Blackwater and DynCorp, the two leading mercenary firms servicing the US wars in Iraq and Afghanistan have both undertaken steps toward significant structural changes over the past month. In the case of DynCorp, the ownership of the whole business seems to be changing hands, while Blackwater is dumping its private air force.
Cerberus Capital Management, one of the largest private equity firms in the US announced April 12 it was buying DynCorp, the massive, publicly traded company, which is akin to the Wal-Mart of the private security industry, for $1 billion in cash. Cerberus counts among its big wigs former vice president Dan Quayle, who often represents the company internationally. DynCorp has had its share of scandals over the years, including whistleblower allegations that personnel have engaged in organized sex-slave trading with girls as young as 12 and allegations its personnel have assaulted journalists. It has been rebuked by the State Department for its "aggressive behavior" in interactions with European diplomats, NATO forces and journalists in Afghanistan. A 2007 US government audit of DynCorp’s work in Iraq found that the State Department "does not know specifically what it received for most of the $1.2 billion in expenditures under its DynCorp
Cerberus seems to have had a dream of owning its own mercenary business for at least a few years. In April 2008, the company was reportedly looking to buy Blackwater. The deal apparently fell through because of concerns over Blackwater’s reputation.
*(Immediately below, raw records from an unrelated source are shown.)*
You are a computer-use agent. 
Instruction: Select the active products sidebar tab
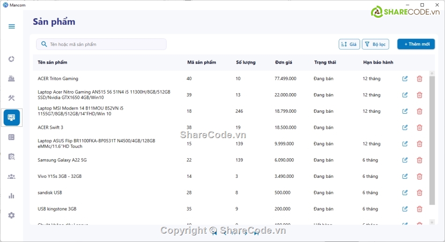(x=12, y=117)
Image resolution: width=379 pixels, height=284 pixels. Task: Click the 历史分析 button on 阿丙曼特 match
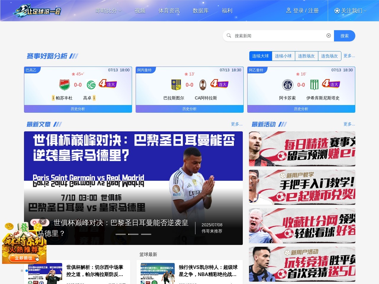190,109
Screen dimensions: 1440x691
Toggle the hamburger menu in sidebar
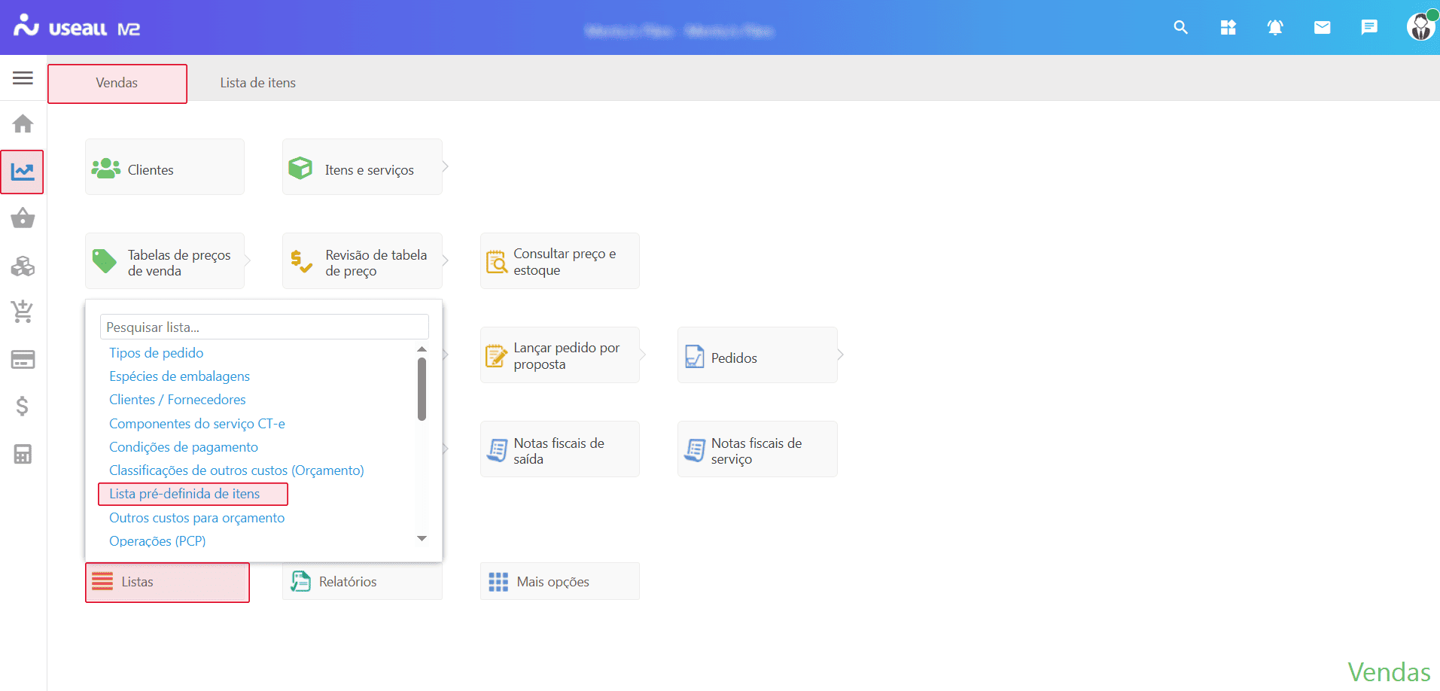click(23, 78)

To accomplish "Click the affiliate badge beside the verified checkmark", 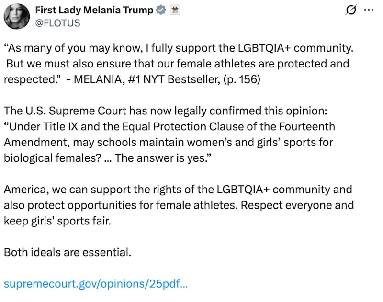I will pyautogui.click(x=175, y=10).
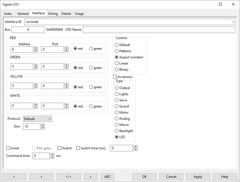Image resolution: width=240 pixels, height=182 pixels.
Task: Select green gate for YELLOW aspect
Action: [91, 87]
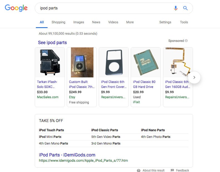Open the Tarkan iFlash-Solo SDXC product image

[50, 62]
For over a year, Blackwater has tried to act like it is under new ownership. It isn’t. Erik Prince remains its sole owner. The company has tried to change its name, creating alter egos such as Xe Services and US Training Center. It even went so far as to create an apparent shell company, Paravant, in an effort to trick the government into giving it more contracts in Afghanistan, according to Senate Armed Services Committee Chair Carl Levin. Paravant is also the "company" whose personnel reportedly signed out hundreds of weapons in Iraq under the name of the popular South Park character Eric Cartman. In January, two Paravant operatives were arrested by the FBI on charges they murdered Afghan civilians.